Tuesday, May 28, 2019

McCONNELL'S PLAN TO BOTTLE UP AN IMPEACHMENT COULD BE AN ADDITIONAL REASON TO GO THROUGH WITH IT

Mitch "Law Unto Himself" McConnell is apparently worried enough about a possible impeachment of President Trump that he's spreading word of his plans to choke off the process once it reaches his personal fiefdom. The Hill reports:
GOP senators say that if the House passes articles of impeachment against President Trump they will quickly quash them in the Senate, where Majority Leader Mitch McConnell (R-Ky.) has broad authority to set the parameters of a trial.

While McConnell is required to act on articles of impeachment, which require 67 votes — or a two-thirds majority — to convict the president, he and his Republican colleagues have the power to set the rules and ensure the briefest of trials.

“I think it would be disposed of very quickly,” said Senate Judiciary Committee Chairman Lindsey Graham (R-S.C.).
The story says that "McConnell is required to act on articles of impeachment," but I'm surprised that he and his henchmen aren't questioning the need to hold a trial at all if the House impeaches. The wording of Article I, Section 3 of the Constitution is:
The Senate shall have the sole Power to try all Impeachments.
It doesn't expressly say that the Senate must try anyone who's impeached by the House. I could imagine McConnell proclaiming that the Senate has the right to review the House's case and simply dismiss it -- Merrick Garlanding impeachment, you could call it.

But I think McConnell wants to have a process just so it can be a humiliation for Democrats. I'm imagining the entire trial being something like this procedural vote during the debate over Alabama's new abortion law:



The Senate trial starts, ten minutes later it's over. Justice is served! Trump wins!

Okay, maybe it wouldn't be quite that bad. The good news is that, as the Constitution mandates, the presiding officer won't be a member of the Senate majority. The bad news is that it will be Supreme Court chief justice John Roberts.

Even if Roberts tries to make the process appear fair, he can be overruled by a simple majority of the rubber-stamp Senate:
Under the Senate manual’s rules for impeachment trials, the presiding officer — likely Roberts — would rule on all questions of evidence, but any senator could ask for a formal vote to appeal a decision. Under the Senate rules, it takes a majority to sustain or overrule a ruling from the presiding officer.

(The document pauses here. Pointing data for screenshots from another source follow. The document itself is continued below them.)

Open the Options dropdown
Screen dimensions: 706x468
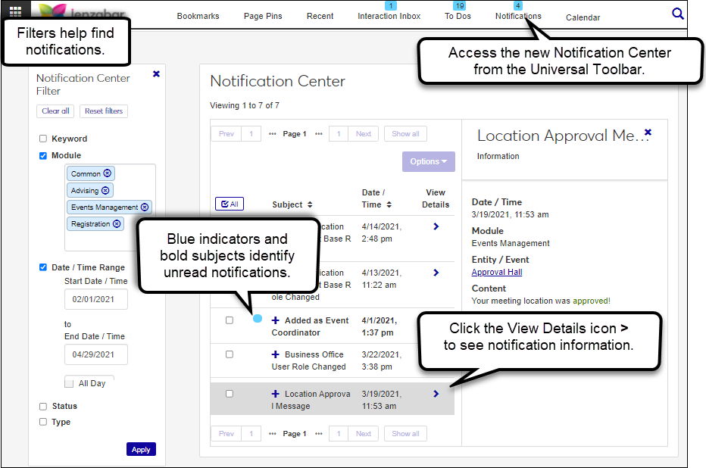[428, 161]
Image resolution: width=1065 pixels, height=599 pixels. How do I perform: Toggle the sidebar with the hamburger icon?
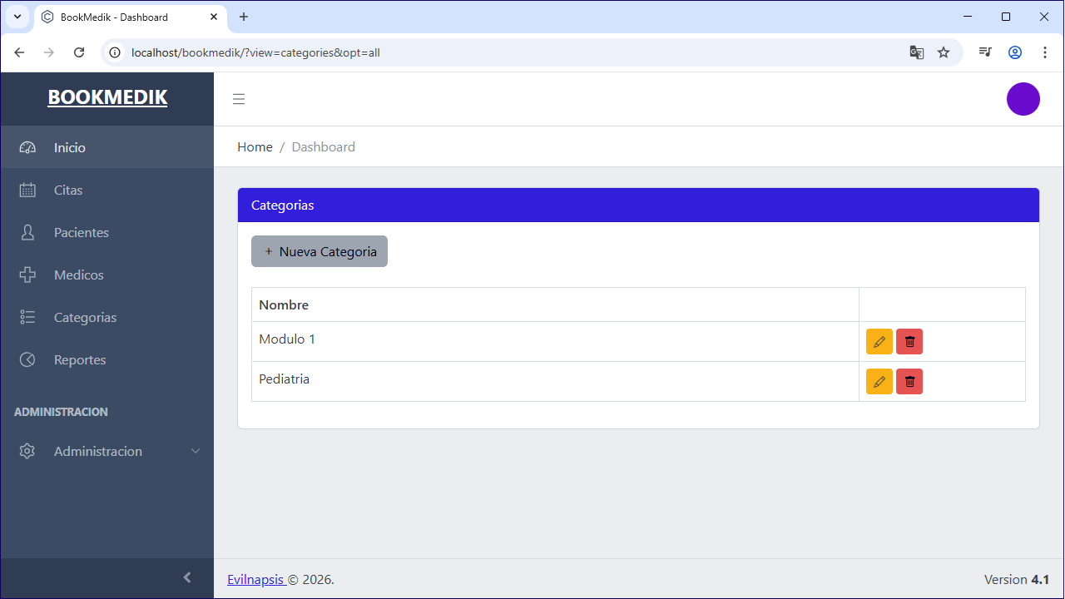coord(239,99)
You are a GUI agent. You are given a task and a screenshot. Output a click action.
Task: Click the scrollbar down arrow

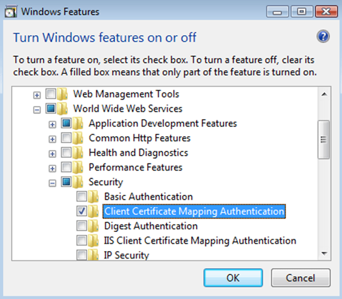pos(324,254)
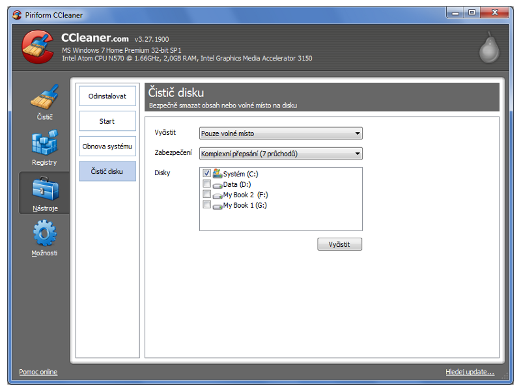Viewport: 521px width, 392px height.
Task: Click the Hledej update link
Action: 470,372
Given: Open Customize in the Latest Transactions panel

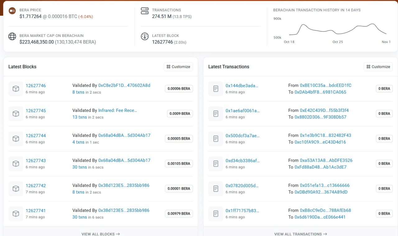Looking at the screenshot, I should (x=378, y=67).
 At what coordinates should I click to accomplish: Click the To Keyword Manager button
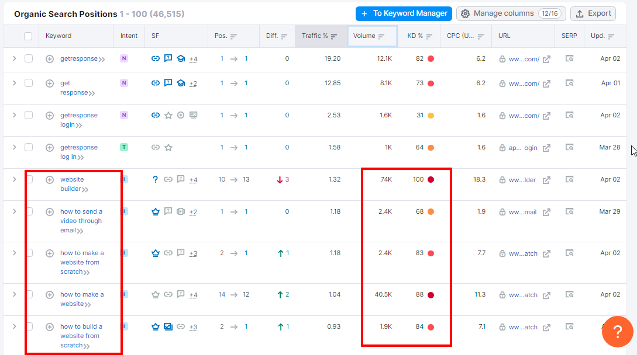tap(404, 13)
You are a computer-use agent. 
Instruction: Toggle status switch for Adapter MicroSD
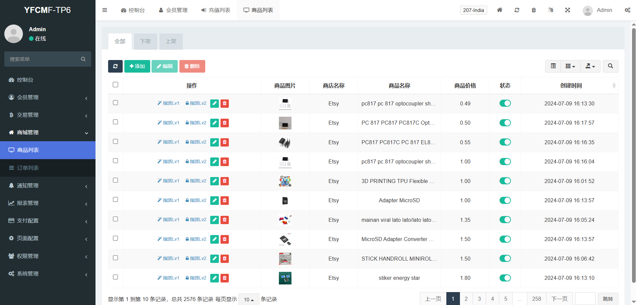tap(505, 200)
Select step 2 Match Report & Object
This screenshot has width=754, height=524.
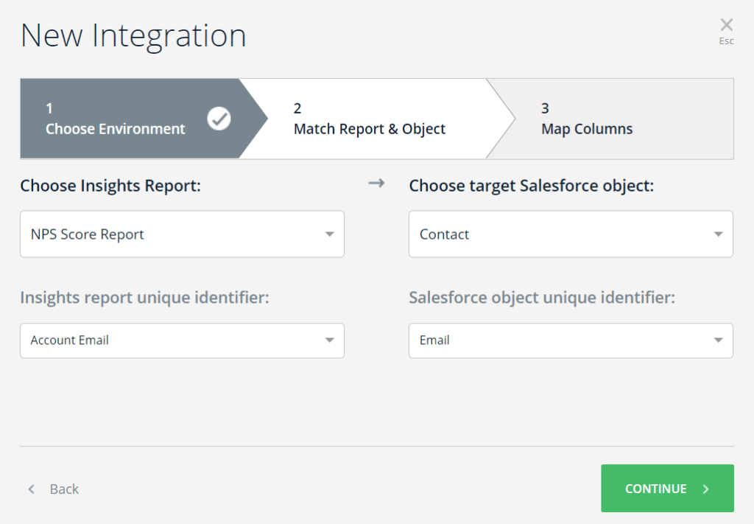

Democrats would need to persuade at least four Republicans to break with McConnell in order to bring in any witnesses or exhibits he decides to block.

That would mean winning over moderates like Sens. Lisa Murkowski (Alaska) and Susan Collins (Maine) or vulnerable senators in swing states, namely Sens. Cory Gardner (Colo.) and Martha McSally (Ariz.).
By all rights, Susan Collins should be listed as one of those vulnerable senators, although she seems to be covered in multiple coats of Teflon. Hell, Mitch McConnell, who has the highest disapproval rating of any senator in his or her home state, and who's up for reelection in 2020, ought to be at least slightly vulnerable, although he's from Kentucky, which will almost certainly reelect him.

But that's the point. Many Democrats don't want to impeach because they believe, correctly, that they can't possibly get a conviction in the Senate. But they can highlight the heavy-handed behavior of Mitch McConnell and the rest of his crew of lackeys, among whom are potentially vulnerable incumbents who'll have to run in a presidential election year in which the majority of Americans won't want the incumbent Republican president reelected. So maybe it would be good for Democrats if the American public gets to watch McConnell & Co. run an outrageous kangaroo-court proceeding.

This assumes, of course, that Democrats can frame the issue correctly -- they have to make the case that the charges against Trump require serious consideration, and that a procedure that's a mockery of justice is an outrage. I'm not sure Democrats have the messaging skills to pull that off. But if they can do it -- if they can highlight McConnell's efforts to quash evidence and prevent witnesses from testifying, all while zipping through the process and, probably, conducting it in the middle of the night or over a holiday weekend -- then maybe they can run on that injustice as much as on Trump's unfitness for office in 2020.